Where Moholy-Nagy’s film differs from Fischinger’s is in its playfulness. Many of the waveform images become faces of varying proportions and expressions. For him, sound, and its graphic expressions, had to have meaning as well as form. Daniel Hug, director of the Moholy-Nagy Foundation and grandson of the artist, describes ABC in Sound as “one of Moholy-Nagy’s most radical film works,” which “reinforces his important contribution to film and sound art.” In his talk at the BFI’s premiere of the film, he succinctly summed it up as “listening to a machine… listening to artificially generated sound.”
BFI curator Bryony Dixon, also at the film premiere, remarked that Moholy-Nagy was “quite naughty… he’s taking Oskar’s work, which he knows, and improving on it.”
Moholy-Nagy’s interest in experimental and atonal sound was career-long, and when he’d moved to Chicago in 1937 to become the director of the New Bauhaus, he hired none other than John Cage to teach a course in experimental sound.
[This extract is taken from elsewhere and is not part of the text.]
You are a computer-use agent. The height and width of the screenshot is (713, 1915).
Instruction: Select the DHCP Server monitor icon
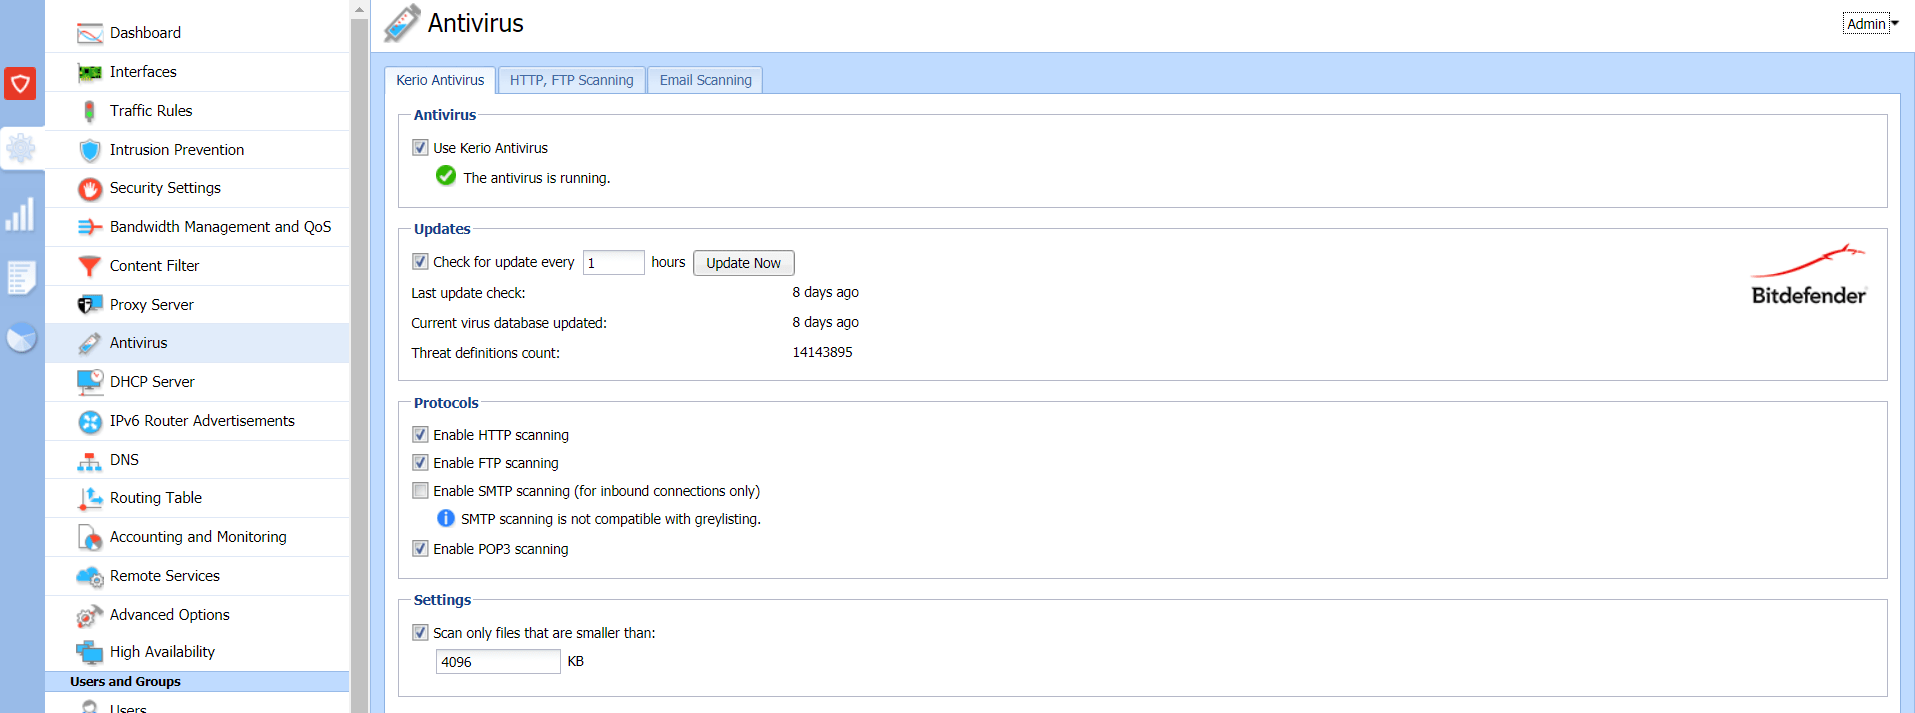tap(90, 382)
ABC in Sound showcases Moholy-Nagy’s wider approach to film, which explored the medium as a way of manipulating and morphing perspectives around industrial tools. The idea—a direct antecedent to the Conceptual Art movement of the ’60s—was to remove the artist’s hand from the work through mechanical processes. “Its non-realist, formal play, mixing and blurring the distinctions between sound and image, reflects Moholy-Nagy’s powerful, multi-disciplinary approach to creativity,” says Fowler.
The Constructivist and Dadaist movements that were blossoming around this began to seep into Moholy-Nagy’s approach. He was interested in this idea that art isn’t something that should only look to tradition, but also look towards the future—that it should be democratic, reach audiences outside of hierarchical art-world structures; embrace new technologies and push the boundaries of what “art” actually is (as, indeed, did the wider teachings of the Bauhaus).
As such, his films weren’t simply moving documentation of the world, but—as with the rest of his practice—active pursuits of a new form of visual language. His more widely seen films, such as A Lightplay: Black White Grey, is beguiling and disorientating; offering up an entirely new, abstracted way of presenting the interplay of light through space and moving objects. It shows us that art, and the world itself, are radically different depending on from where we view them.
Four years after he joined the faculty of the Bauhaus school in Weimar Germany in 1927, Moholy-Nagy published the book Malerei, Fotografie, Film (Painting, Photography, Film) as part of a series co-edited Walter Gropius, director of the Bauhaus. It was here that, despite the fact that much of his work still utilized painting, he stated that photography and cinema had heralded a “culture of light” that superseded even the most radical of painting processes. Photography and film were, he suggested, the future.
Moholy-Nagy’s films weren’t simply moving documentation of the world, but active pursuits of a new form of visual language.
Looking at our excessively image-based way of communicating today—both on and offline–he was absolutely right. We see the influence of ABC everywhere: in David Lynch’s 1968 short The Alphabet; in the design world’s embrace of sound and motion in poster design, graphics, and even editorial; in the work of musicians like Mark Fell and Ryoji Ikeda. And also, thinking of the Fischinger/Moholy-Nagy incident, the age-old conundrum of creative authorship.